Wat er allemaal nieuw is aan het nieuwe B.W. kan Hartkamp niet even opsommen, maar hij wil wel wat tendensen aangeven. Hartkamp: “Een richting is bijvoorbeeld dat er meer bescherming komt van ‘opgewekt vertrouwen’: wanneer je een zaak gekregen blijkt te hebben van iemand die zelf niet de eigenaar was, dan ben je die zaak voortaan niet langer zondermeer kwijt.”
“En er komt meer accent op risico-aansprakelijkheid. Ook als een persoon of een rechtspersoon zelf geen schuld heeft, kan hij nog wel aansprakelijk gesteld worden. Bijvoorbeeld voor de gevolgen voor de gezondheid van gevaarlijke stoffen. Dat heeft grote consequenties voor economische en technologische ontwikkelingen. Verder wordt het lastiger met wurgcontracten te werken: er komt meer bescherming voor de consument, omdat onbegrijpelijke of onredelijke bepalingen ongeldig kunnen worden verklaard.”

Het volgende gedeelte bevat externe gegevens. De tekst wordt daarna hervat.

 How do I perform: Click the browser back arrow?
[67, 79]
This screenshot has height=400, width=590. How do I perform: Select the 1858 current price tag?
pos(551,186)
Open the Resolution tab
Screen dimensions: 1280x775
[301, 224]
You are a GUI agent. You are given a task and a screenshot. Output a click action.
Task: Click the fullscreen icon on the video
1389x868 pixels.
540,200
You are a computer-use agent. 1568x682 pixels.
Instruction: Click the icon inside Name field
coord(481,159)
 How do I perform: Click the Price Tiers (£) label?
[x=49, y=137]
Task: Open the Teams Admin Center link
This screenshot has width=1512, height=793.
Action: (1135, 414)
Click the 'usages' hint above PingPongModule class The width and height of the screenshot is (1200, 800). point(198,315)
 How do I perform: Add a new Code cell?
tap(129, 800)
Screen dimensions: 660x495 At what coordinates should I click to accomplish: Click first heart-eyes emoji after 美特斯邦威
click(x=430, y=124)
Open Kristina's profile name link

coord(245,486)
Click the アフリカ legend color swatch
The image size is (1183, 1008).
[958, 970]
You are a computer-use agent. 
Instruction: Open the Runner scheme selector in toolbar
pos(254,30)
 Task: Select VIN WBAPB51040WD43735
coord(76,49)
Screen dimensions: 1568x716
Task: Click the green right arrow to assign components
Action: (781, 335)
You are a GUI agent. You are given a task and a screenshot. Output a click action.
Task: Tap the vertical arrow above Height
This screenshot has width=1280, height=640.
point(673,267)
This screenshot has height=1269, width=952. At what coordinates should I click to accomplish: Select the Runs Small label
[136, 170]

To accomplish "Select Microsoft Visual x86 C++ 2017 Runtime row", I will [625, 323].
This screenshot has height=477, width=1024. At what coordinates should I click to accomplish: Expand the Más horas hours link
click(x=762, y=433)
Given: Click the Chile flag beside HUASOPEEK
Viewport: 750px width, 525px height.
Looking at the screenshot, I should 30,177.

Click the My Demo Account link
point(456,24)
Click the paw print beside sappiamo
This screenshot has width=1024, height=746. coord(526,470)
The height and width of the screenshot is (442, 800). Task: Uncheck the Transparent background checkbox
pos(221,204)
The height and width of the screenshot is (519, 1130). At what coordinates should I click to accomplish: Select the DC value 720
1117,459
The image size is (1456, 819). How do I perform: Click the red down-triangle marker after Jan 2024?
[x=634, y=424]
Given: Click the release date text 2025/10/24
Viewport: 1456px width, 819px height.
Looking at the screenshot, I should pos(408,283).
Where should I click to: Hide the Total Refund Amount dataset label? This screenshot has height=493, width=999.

“Belangrijk vind ik ook dat de rechtspraak wat ‘vrijer’ zal worden via open normen als ‘onrechtvaardige verrijking’, ‘goede trouw’, ‘maatschappelijke zorgvuldigheid’ en dergelijke die in de wet opgenomen worden. Die normen zijn elastisch. Keerzijde is natuurlijk dat het gevaarlijk kan zijn ‘morele’ of ‘ethische’ rechters te hebben. Daarom moet je een breed samengestelde rechterlijke macht hebben, die uit verschillende regionen komt. Dat is in Nederland ook het geval, en dat is heel uniek: vijftig procent wordt hier van buiten aangetrokken, dat zijn knappe cassatie-advocaten of hoogleraren, die op een gegeven moment rechter worden. Gelukkig zitten er tegenwoordig ook steeds meer vrouwen bij.”
Algemeen belang
“Verder gaat ‘het algemeen belang’ een grotere rol spelen in het privaatrecht. Dat mag soms prevaleren. Denk bijvoorbeeld aan een stel erfgenamen die het niet eens kunnen worden over een erfenis die ondermeer bestaat uit een bedrijf. Vroeger ging dat bedrijf dan op de fles, nu kan de rechter bepalen dat dat niet gebeurt, omdat het economisch belang van het bedrijf te groot is of zo.”
“Ik vind het interessant dat de dogmatiek op allerlei manieren gerelativeerd wordt. Nietig was vroeger nietig. Punt. Nu kun je bijvoorbeeld een deel van een contract in stand houden. En zal er niet gauw meer gebeuren wat in Limburg een tijdje terug speelde. Daar had een man een stuk grond aan de gemeente verkocht, en die bouwde er huizen op. Toen bleek er met het verkoopcontract iets niet in orde te zijn, en de rechter kon niet anders dan het contract nietig verklaren. Die man heeft nu een wijkje in zijn bezit.”
Hartkamp verwacht wel dat het nieuwe Burgerlijk Wetboek het laatste puur Nederlandse zal zijn. Het zal allemaal nog wel even duren, maar als Europa werkelijk een economische en of politieke unie wordt, dan moet het verbintenissen- en zakenrecht volgens hem uniform worden.
De handel vraagt nu al om een gelijkvormig privaat- en aansprakelijkheidsrecht. Zelf zit hij in een ‘unificatiewerkgroep’, die deels door de EG-commissie gefinancierd wordt. Ook al weer leuk en interessant werk, vindt hij. Als hij maar nieuwe dingen kan blijven doen, generalist kan blijven. En zijn liefde voor de klassieken mag botvieren natuurlijk. In zijn geval is dat laatste een kwestie van veel reizen: in het vliegtuig heeft hij altijd Homerus’ Odyssee op schoot.